The line is getting some notable attention recently thanks to Rihanna’s belly-baring maternity outfits. The star shared that she is “enjoying not having to worry about covering up my tummy” and is embracing the “incredible” changes her body is going through right now.

The dark line is also “completely normal,” Dr. Kjersti Aagaard, professor of obstetrics and gynecology at Baylor College of Medicine, tells Yahoo Life. “Nothing to worry about.”

So what exactly is the linea nigra?

“The linea nigra is a type of hyperpigmentation that commonly develops during pregnancy,” explains Panelli. “It usually looks like a line down the middle of the abdomen and can extend from your upper abdomen down to your pubic bone.”

Panelli adds: “It is actually pigmentation of a normal structure in the abdominal muscles called the linea alba.”

Hyperpigmentation, in general, is “very common in pregnancy and is related to hormone changes,” explains Panelli.
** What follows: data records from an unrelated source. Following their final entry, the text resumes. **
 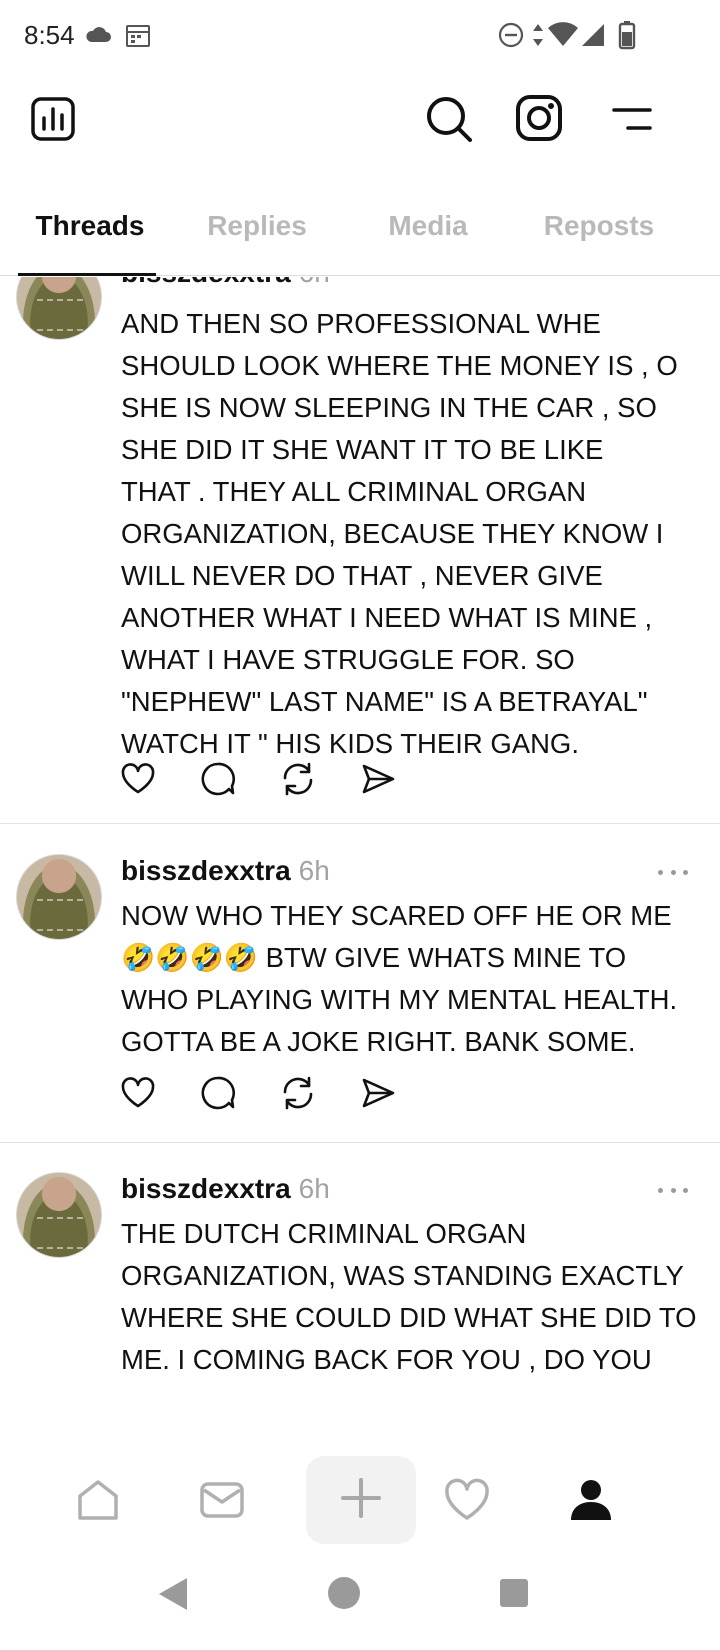 What do you see at coordinates (449, 119) in the screenshot?
I see `search-icon` at bounding box center [449, 119].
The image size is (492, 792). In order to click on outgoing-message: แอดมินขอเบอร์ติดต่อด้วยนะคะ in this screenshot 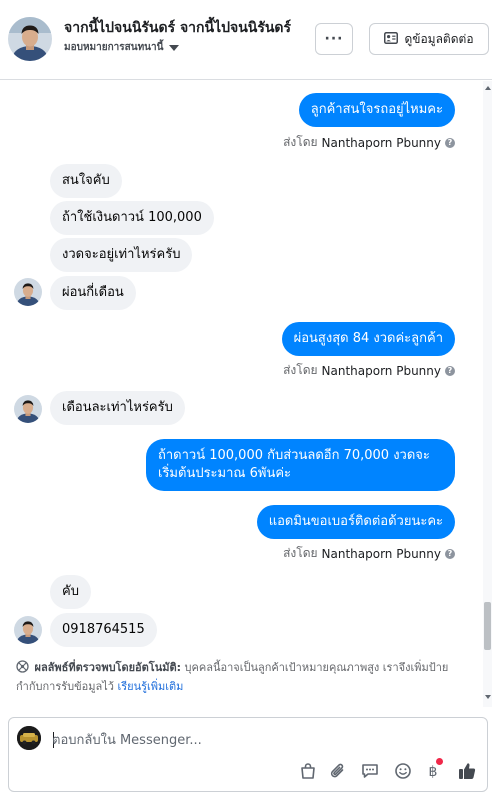, I will do `click(356, 522)`.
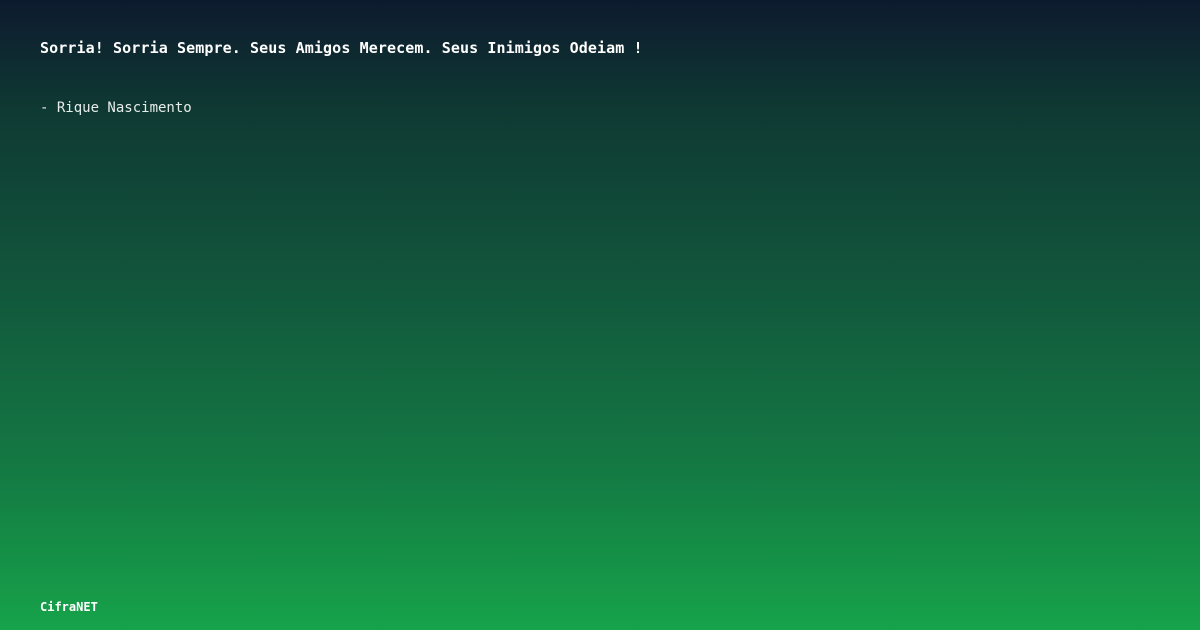 This screenshot has height=630, width=1200. Describe the element at coordinates (69, 607) in the screenshot. I see `brand-logo-text: CifraNET` at that location.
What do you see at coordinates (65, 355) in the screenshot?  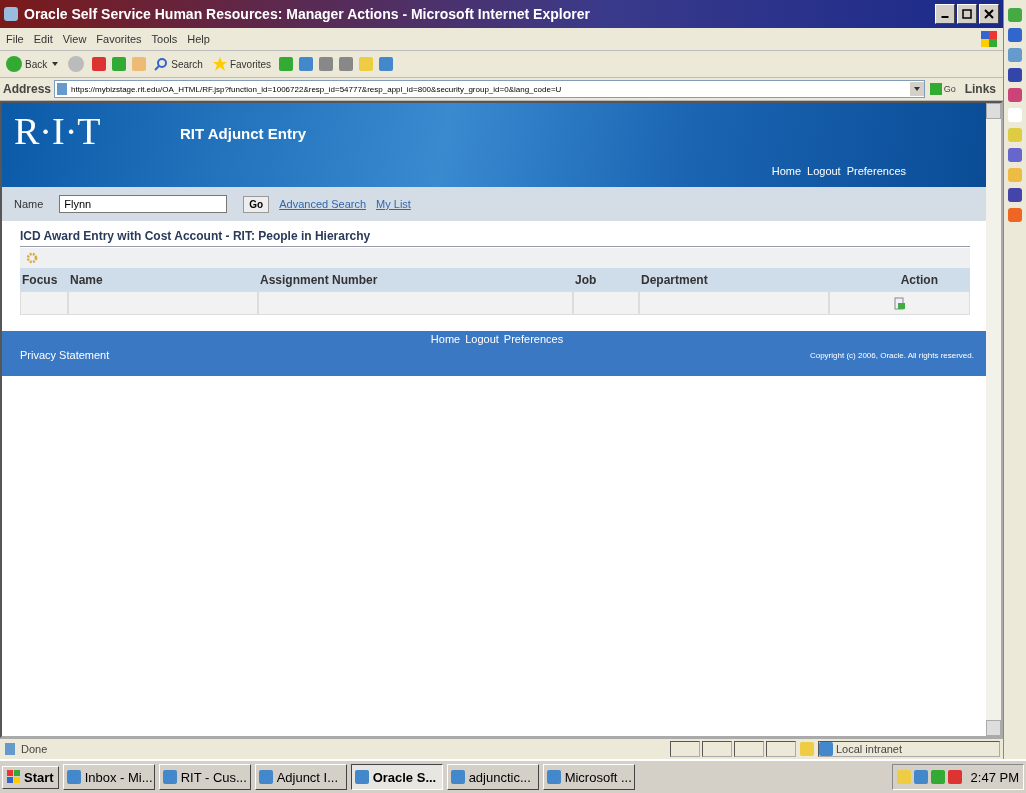 I see `privacy-link: Privacy Statement` at bounding box center [65, 355].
She says that people generally “don’t notice it until after the first trimester,” but Schaffir says the line “typically appears in pregnancy during the second trimester.”

What causes it?

You can blame hormones for the darkening of that line. “Like other hyperpigmentation changes in pregnancy — including increased freckles, darkening of scars and darkening around the nipples and areola of the breast or the [vulvar] skin — the hyperpigmentation is thought to result from increased levels of estrogen; melanocyte-stimulating hormones, which are a group of peptide hormones produced by the skin, pituitary gland and hypothalamus and protect against UV radiation; and/or progesterone,” explains Aagaard.

Along with the areas mentioned above, hyperpigmentation during pregnancy can also occur on the face, presenting as melasma, notes Panelli.

Does the dark line ever go away?

In the majority of cases, says Panelli, “the linea nigra regresses after you give birth, but it can take a few months.”

However, Schaffir points out that “in women with a darker complexion, there may always be a faint line present — and in fact, it may have already been there before pregnancy.”

For women who are self-conscious about it, is there a safe way to cover it up?

The dark line typically fades on its own and is perfectly normal, so experts say there’s no need to conceal it. “We would generally try to reassure patients that this is a normal process in pregnancy,” says Panelli. “We would recommend you have a conversation with your doctor if you are concerned about it since there are sometimes rashes or other conditions that could affect your skin in pregnancy that may warrant a specific therapy.”

If you’re really feeling self-conscious about it, you can camouflage it with makeup. Also, avoid sun exposure, which can increase the hyperpigmentation.

Schaffir says that the linea nigra “is not dangerous and needs no treatment or cover-up, but it tends to become darker with increased sun exposure. For women who wish to minimize this and other skin darkening, it would be recommended to avoid sunlight or use plenty of sunscreen.”

Aagaard agrees, explaining that, “like other hyperpigmentation common to pregnancy, covering with a light colored shirt, sunblock or staying in the shade will limit further darkening.”